We took a step back and rethought our whole pipeline around the recent changes. Our product is megascans, so the goal was simple: maximize output with minimal manual work.
First decision — we completely dropped the subscription model. It just doesn’t fit how we operate.
Then I built a Blender addon that automates almost everything:
* generates previews from all angles
* creates clean LODs down to LOD6 without texture loss
* handles export (formats, mesh, etc.)
One click, ~7.5 minutes — and the asset is fully prepared.
On top of that, I made an AI assistant. It reads the addon’s log file, extracts all relevant data, and generates title, description, and keywords. You just type one word (e.g. “banana”), and it does the rest. At that point, it’s just copy-paste into the platform.
So total upload time per asset (including previews + metadata) is about 8 minutes, almost fully automated.
For PBR textures, we use a separate tool: you input the color map, and it generates the rest. That takes ~2 minutes.
The scan creation itself is also largely automated. With our current setup (even on older hardware), we get about 1 finished megascan per ~40 minutes of compute time, with minimal human involvement. Roughly speaking: ~1 scan per hour, passively.

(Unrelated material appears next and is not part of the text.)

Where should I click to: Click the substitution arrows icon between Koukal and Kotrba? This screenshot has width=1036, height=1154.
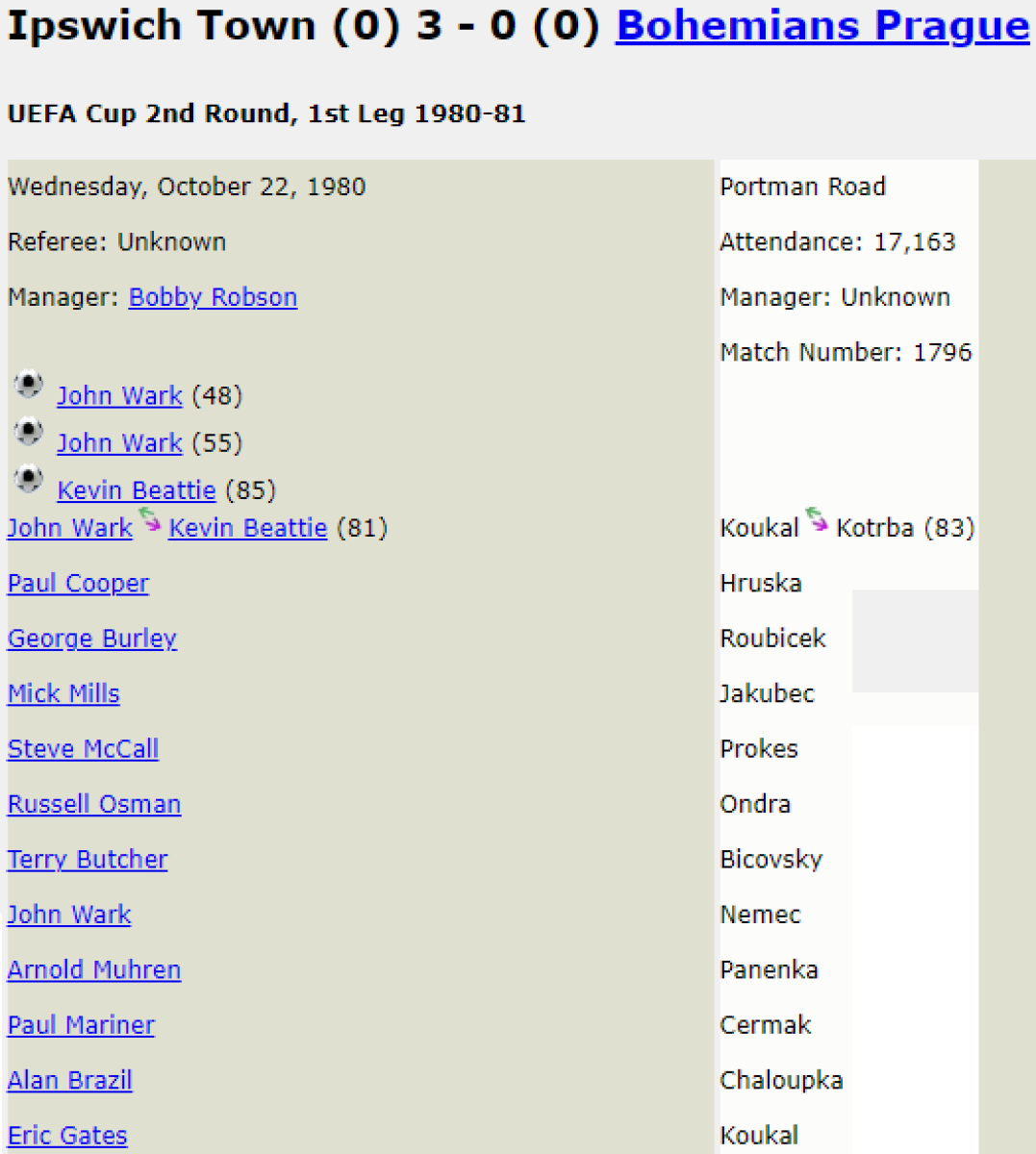[817, 520]
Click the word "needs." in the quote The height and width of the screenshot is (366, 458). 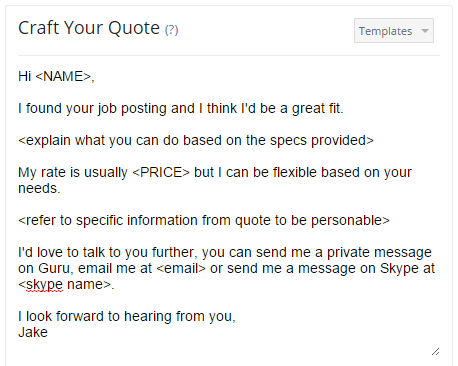(39, 188)
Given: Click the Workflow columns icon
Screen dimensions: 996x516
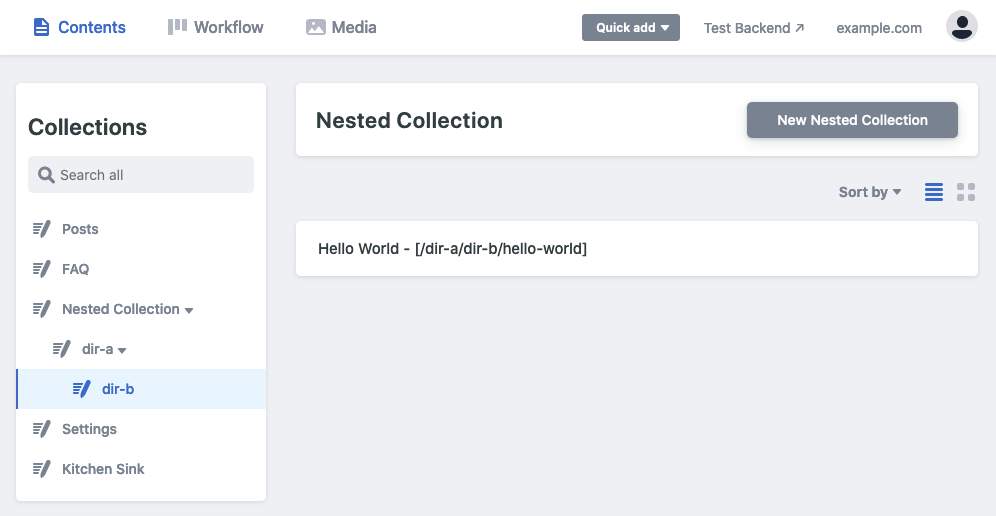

Based on this, we decided to segment our content by value:
* simple, easily obtainable assets (rocks, walls, stumps, etc.) → mass-upload to this platform
* rare or high-value assets (antiques, unique props, etc.) → distributed to other marketplaces
So instead of treating everything equally, we now split assets into “buckets” depending on their value and rarity. This approach makes the whole system much more efficient and scalable.